Il progetto per gli impianti sciistici nel comprensorio di Colere Lizzola non piace a molti. Per contrastare questo progetto l’Associazione Proletari Escursionisti organizza per domenica 9 febbraio una camminata.
In occasione della mobilitazione nazionale La Montagna non si Arrende, domenica 9 febbraio “saremo sui sentieri che da secoli collegano Valbondione a Lizzola, per ribadire la nostra contrarietà a un’opera dannosa e inutile” annuncia l’Ape, acronimo di Associazione Proletari Escursionisti. Il ritrovo è previsto alle 8 di domenica al parcheggio Bonaldi di Bergamo, zona rondò delle Valli e alle 9.15 a Grumetti di Valbondione. Da qui si partirà per una cammina, un giro ad anello di circa 10 chilometri, per un dislivello di 400 metri. Consigliata come attrezzatura: ramponcini, bacchette da neve, abbigliamento invernale
Itinerario
Da Pianlivere, 970 mt circa, dopo Valbondione, si attraversa il fiume Serio e si prende a salire nel bosco con alcuni tornanti fino al nucleo di Maslana, 1150 mt circa. Superate le varie contrade di cui si compone il borgo, seguendo il sentiero si ritorna presso il Fiume Serio. Dopo aver attraversato il ponte, si risale lungo una mulattiera fino all’incrocio con il sentiero che porta al Rif. Curò. Qui si lascia la mulattiera e si segue il sentiero che porta prima alle baite di Valbona e, successivamente, a Lizzola.
“In paese ci sarà un momento di confronto con il Collettivo terreAlt(r)e con cui, da alcuni mesi, siamo impegnati a opporci al progetto di collegamento degli impianti sciistici di Colere e Lizzola – scrivono sul proprio sito Ape -. Successivamente, da Lizzola, attraverso il sentiero che taglia i tornanti della strada che porta a Valbondione, scenderemo per raggiungere le auto.

> **Quesito scritto 1**:
Trascrivi dall'articolo sulla camminata il brano che parte dalle parole "Il progetto per" e si ferma dopo "febbraio una camminata.".
> **Quesito scritto 2**:
Riprendi l'articolo sulla camminata contro gli impianti sciistici da dove si interrompe e scrivine il seguito.
L'elenco qui sotto è materiale a parte, distinto dall'articolo sulla camminata.

> **Estratto dei dati**:

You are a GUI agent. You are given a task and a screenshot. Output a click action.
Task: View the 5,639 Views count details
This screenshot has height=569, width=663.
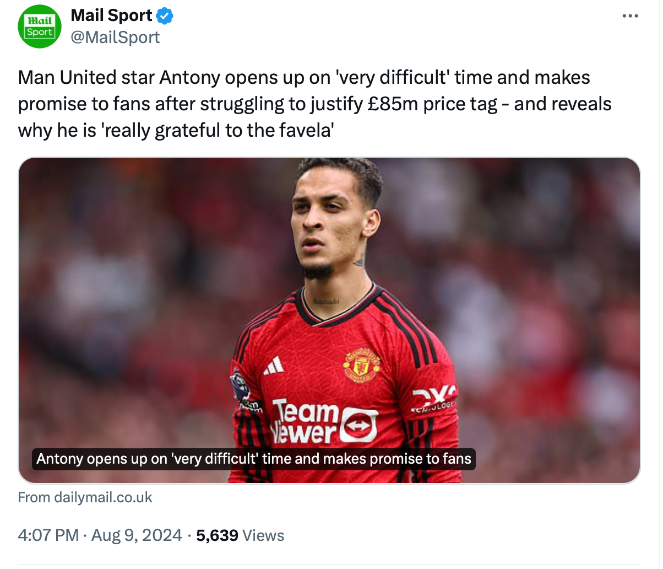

> **Risposta scritta 1**:
Il progetto per gli impianti sciistici nel comprensorio di Colere Lizzola non piace a molti. Per contrastare questo progetto l’Associazione Proletari Escursionisti organizza per domenica 9 febbraio una camminata.

> **Risposta scritta 2**:
Ricordiamo che chi promuove l’iniziativa NON svolge funzione di guida o di accompagnamento e non ha responsabilità di alcun tipo verso terzi. Invitiamo tutti coloro che volessero essere coperti da eventuali incidenti a sottoscrivere una polizza assicurativa per la giornata. Qui ne trovate una rapida ed economica www.assicurazioneescursionismo.it/outdoor-smart. In caso di condizioni meteo avverse il giorno dell’evento o nei giorni precedenti, l’itinerario potrebbe cambiare. Invitiamo le persone interessate a monitorare i canali social di APE Bergamo per eventuali aggiornamenti a riguardo. A fronte di profondi cambiamenti climatici, ambientali, sociali ed economici, i progetti per lo sviluppo delle terre alte prevedono sempre la solita ricetta, impianti di risalita e nuovi comprensori sciistici, con l’obiettivo di attrarre una fascia di popolazione sempre più esigua”.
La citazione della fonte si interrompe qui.